Curitiba - Oito segundos podem ser muito ou pouco tempo, depende do ponto de vista, principalmente no esporte. No futebol, é nada. No basquete, é suficiente para uma virada no placar. Nos esportes de velocidade é muito. Para uma classe de atletas, em especial, 8 segundos representam uma eternidade. É o tempo que o peão precisa aguentar em cima do touro, que pula e gira de um lado para o outro tentando derrubá-lo.
''De fora parece que é pouco tempo, mas em cima do boi é muito tempo, parece que não passa'', afirmou o tricampeão brasileiro do Professional Bull Riders (PBR), Elton Cide, de 31 anos, vencedor da etapa de Curitiba, disputada neste último final de semana.
Elton é um dos mais bem sucedidos peões brasileiros da atualidade. Paulista da pequena Populina, ele passou a temporada 2011 nos Estados Unidos, disputando a final mundial do PBR, que teve seu ápice no fim de outubro, em Las Vegas. Cide conseguiu vencer a etapa de Austin e gostou do tratamento de celebridade recebido por lá.
''O povo parava a gente na rua para pedir autógrafo, tirar foto. Nossos patrocinadores nos convocavam para sessões de autógrafos e ficávamos até duas horas atendendo o público. Os brasileiros dominam e eles (os americanos), gostam demais da gente'', contou Cide. A etapa de Curitiba foi a primeira que ele disputou no ano, já que estava nos Estados Unidos.
Ao contrário dos atletas de outras modalidades que têm seus salários e buscam medalhas e trofeus como prêmios, os peões competem de olho na fivela de campeão e, consequentemente, no prêmio financeiro, seja em dinheiro ou em bens, como motos e carros. O vencedor da temporada do PBR, por exemplo, além dos prêmios das etapas, leva para a casa a bolada de R$ 1 milhão.
Londrina terá papel decisivo para definir quem será o novo milionário do mundo dos rodeios. A cidade recebe neste final de semana o Top 40 do Brahma Super Bull PBR é a última etapa antes da grande final, que será ainda neste mês, em Cajamar-SP. Dois peões chegam emparelhados na classificação para as disputas londrinenses.
Eduardo Aparecido Silva não foi bem em Curitiba e viu a diferença para o segundo colocado cair para 97,50, menos do que duas montarias. Edevaldo Ferreira parou em quatro touros na etapa. Por ter entrado na final e ter ficado em quarto na etapa, o maior colecionador de títulos da PBR esquentou esta briga.

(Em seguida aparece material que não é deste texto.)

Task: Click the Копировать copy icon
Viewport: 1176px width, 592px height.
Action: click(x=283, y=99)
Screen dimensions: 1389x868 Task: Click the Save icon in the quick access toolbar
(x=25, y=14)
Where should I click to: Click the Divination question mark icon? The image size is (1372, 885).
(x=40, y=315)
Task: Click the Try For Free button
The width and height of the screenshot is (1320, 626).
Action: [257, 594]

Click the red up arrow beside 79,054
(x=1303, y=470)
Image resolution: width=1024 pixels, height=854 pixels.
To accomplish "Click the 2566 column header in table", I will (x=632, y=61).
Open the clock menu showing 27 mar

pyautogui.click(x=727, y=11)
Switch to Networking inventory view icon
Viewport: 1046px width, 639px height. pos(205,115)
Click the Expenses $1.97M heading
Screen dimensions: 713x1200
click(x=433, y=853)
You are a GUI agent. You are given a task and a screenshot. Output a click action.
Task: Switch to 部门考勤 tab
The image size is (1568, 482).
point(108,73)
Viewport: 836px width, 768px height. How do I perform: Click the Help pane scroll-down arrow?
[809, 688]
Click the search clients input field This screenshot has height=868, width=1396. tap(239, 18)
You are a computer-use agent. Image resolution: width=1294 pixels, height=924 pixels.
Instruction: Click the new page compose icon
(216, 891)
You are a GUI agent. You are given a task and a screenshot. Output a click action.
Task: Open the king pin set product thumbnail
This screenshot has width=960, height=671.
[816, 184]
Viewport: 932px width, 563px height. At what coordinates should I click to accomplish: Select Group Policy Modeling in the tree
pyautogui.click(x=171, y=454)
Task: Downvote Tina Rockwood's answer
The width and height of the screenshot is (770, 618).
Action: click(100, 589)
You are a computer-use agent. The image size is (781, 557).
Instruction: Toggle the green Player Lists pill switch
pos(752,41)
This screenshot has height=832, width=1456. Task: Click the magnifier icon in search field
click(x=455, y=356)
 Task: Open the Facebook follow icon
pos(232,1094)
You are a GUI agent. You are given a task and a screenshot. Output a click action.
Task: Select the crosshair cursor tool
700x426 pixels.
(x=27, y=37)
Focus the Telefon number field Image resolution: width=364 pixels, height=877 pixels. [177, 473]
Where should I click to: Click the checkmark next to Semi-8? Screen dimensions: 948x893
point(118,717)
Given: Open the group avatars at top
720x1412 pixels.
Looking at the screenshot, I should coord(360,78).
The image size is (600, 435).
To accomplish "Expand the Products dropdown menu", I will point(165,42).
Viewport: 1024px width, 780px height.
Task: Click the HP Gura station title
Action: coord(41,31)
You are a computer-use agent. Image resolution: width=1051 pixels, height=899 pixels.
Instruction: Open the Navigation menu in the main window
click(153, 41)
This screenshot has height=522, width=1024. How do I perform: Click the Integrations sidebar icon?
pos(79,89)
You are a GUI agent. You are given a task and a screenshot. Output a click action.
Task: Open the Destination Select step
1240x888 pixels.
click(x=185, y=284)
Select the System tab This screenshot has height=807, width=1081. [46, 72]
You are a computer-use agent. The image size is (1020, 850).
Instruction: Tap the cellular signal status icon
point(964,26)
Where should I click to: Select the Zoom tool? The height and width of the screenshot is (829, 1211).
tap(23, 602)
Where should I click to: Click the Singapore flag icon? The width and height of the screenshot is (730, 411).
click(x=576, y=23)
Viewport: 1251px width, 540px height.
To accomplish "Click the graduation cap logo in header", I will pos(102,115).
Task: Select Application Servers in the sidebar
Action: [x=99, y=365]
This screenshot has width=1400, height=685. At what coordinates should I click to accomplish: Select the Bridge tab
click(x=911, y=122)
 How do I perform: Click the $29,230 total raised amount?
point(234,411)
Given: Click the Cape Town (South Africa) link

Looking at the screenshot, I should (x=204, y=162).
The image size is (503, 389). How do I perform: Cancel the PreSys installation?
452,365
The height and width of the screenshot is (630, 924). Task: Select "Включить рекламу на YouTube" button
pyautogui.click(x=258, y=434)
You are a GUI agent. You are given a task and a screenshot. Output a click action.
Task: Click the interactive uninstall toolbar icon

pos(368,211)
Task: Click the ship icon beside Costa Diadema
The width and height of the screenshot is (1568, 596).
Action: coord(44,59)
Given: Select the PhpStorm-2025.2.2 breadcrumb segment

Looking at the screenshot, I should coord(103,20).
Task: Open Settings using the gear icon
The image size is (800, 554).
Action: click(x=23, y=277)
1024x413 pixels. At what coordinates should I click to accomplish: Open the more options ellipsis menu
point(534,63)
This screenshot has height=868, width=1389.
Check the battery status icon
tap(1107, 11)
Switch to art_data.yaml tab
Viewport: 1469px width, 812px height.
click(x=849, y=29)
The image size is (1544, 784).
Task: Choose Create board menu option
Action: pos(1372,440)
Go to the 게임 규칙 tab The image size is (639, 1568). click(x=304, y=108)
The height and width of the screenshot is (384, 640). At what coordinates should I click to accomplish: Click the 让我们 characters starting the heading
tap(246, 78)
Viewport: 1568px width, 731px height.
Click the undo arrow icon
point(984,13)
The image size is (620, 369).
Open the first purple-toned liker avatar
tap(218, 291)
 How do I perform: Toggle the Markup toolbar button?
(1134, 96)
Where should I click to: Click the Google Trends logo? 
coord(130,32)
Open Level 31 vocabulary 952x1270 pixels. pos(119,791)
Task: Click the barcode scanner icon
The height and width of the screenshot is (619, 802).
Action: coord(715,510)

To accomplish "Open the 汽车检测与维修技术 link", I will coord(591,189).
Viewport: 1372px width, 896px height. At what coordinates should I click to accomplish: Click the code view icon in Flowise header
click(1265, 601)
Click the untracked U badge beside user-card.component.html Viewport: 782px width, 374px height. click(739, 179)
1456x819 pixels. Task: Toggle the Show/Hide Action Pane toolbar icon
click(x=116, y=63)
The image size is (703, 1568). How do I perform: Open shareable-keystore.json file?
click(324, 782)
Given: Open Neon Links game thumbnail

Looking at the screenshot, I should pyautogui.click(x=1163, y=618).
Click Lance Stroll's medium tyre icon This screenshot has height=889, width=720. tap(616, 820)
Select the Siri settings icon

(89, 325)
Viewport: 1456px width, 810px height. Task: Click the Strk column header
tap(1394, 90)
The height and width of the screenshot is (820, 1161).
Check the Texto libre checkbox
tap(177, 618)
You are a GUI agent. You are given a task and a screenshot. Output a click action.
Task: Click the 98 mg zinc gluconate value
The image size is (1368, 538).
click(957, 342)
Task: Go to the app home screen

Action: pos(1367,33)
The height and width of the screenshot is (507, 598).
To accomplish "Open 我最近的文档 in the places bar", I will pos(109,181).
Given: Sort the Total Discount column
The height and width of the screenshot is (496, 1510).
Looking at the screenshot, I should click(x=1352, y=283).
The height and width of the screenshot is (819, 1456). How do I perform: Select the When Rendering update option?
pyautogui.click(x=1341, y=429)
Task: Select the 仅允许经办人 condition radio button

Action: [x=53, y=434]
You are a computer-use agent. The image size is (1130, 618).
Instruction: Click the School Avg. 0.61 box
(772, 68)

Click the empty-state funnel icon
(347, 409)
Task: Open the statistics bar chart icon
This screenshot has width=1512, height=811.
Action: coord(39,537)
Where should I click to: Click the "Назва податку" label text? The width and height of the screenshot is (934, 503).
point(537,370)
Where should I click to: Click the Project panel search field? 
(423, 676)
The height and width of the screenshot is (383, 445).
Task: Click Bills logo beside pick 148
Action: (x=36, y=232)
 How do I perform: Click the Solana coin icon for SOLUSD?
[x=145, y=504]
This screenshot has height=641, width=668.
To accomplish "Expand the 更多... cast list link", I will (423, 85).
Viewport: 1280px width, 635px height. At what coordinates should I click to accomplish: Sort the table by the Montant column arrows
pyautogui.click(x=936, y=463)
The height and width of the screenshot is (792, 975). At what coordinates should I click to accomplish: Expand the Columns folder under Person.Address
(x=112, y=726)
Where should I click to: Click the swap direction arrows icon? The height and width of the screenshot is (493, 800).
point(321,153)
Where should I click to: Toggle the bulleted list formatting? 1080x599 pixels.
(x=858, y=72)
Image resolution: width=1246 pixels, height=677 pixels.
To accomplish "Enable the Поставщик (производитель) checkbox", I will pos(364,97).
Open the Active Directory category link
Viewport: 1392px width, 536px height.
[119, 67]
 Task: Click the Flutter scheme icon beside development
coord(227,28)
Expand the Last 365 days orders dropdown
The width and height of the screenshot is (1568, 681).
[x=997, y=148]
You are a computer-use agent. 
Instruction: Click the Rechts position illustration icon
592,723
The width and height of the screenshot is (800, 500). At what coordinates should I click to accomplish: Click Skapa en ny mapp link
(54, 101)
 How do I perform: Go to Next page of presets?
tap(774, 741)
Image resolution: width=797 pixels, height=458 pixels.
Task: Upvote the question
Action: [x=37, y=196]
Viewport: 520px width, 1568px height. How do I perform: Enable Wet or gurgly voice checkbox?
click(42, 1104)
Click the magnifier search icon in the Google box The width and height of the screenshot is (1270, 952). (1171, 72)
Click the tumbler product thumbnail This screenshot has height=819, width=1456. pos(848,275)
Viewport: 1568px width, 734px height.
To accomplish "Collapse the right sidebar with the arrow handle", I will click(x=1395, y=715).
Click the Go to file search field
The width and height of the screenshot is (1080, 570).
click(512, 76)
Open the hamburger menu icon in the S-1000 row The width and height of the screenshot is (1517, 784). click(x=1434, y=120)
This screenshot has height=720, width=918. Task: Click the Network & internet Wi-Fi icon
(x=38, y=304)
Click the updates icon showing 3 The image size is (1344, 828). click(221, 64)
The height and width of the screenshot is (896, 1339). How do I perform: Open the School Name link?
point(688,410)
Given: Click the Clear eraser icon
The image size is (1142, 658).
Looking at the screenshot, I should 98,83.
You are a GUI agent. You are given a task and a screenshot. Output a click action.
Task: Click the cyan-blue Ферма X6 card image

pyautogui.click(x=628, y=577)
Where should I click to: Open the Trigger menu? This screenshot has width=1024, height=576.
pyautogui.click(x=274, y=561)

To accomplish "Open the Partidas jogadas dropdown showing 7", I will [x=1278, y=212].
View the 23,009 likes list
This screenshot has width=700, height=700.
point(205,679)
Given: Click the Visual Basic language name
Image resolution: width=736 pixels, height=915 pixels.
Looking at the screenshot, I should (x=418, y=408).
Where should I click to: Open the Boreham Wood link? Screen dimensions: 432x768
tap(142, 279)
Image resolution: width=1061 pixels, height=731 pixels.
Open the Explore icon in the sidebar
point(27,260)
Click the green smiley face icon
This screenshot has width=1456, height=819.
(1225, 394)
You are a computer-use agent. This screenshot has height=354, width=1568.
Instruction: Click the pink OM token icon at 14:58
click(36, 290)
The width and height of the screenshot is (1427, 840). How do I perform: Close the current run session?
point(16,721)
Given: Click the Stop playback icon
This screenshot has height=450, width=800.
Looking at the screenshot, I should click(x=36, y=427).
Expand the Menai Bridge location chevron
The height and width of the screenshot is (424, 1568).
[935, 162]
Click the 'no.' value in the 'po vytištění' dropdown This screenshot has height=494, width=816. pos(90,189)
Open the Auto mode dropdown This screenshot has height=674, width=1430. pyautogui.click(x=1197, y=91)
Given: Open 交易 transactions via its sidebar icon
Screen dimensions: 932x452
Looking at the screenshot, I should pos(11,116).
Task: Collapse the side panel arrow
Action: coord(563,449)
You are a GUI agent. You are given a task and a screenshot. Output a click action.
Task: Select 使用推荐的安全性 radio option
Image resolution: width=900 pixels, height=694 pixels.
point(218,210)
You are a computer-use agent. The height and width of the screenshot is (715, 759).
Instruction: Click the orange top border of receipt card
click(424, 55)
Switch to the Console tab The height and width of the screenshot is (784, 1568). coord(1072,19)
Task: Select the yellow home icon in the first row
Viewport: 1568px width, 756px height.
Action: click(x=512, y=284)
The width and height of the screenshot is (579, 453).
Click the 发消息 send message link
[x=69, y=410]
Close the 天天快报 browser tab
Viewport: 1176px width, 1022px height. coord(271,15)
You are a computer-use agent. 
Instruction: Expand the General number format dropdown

''Londrina será o começo da final. Será uma etapa muito importante'', afirmou Ferreira. Questionado se já tem planos para o R$ 1 milhão que pode ganhar, ele disse que tem outra preocupação por enquanto. ''Primeiro estou pensando em como ganhar esse milhão'', brincou.
Preparação
Para chegar ao título, o peão tem que suar muito. Não basta 'apenas' sentar no lombo do touro e aguentar firme os 8 segundos. É preciso uma preparação rígida, de atleta mesmo, para estar entre os melhores. Quem não vence a batalha com o boi em todas as montarias da etapa, dificilmente consegue ser o primeiro ao final dela, já que o campeão é o peão que soma o maior número de pontos em todas as montarias.
Nesta vida de atleta - regulamentanda pela Lei 10.220, de 11 de abril de 2001 -, uns são mais rigorosos, outros nem tanto. Os peões treinam nas fazendas onde geralmente trabalham na lida com cavalo, seja domando, seja trabalhando. Montar em cavalo é importante porque ajuda no equilíbrio e na preparação física. ''Com rodeio toda semana, não dá tempo para treinar. Quando dá, treino no cavalo'', contou o londrinense Edgar Lázaro, de 29 anos, finalista em Las Vegas em 2005, que ficou de fora da final em Curitiba, mas quer triunfar em casa.
Já Cide se dedica mais à preparação física. ''Treino duas vezes na semana. Faço pilates e preparação física, além de trabalho com fisioterapeuta. Minha noiva é nutricionista, mas não sigo muito não'', relatou.
* O jornalista viajou a convite da organização da PBR.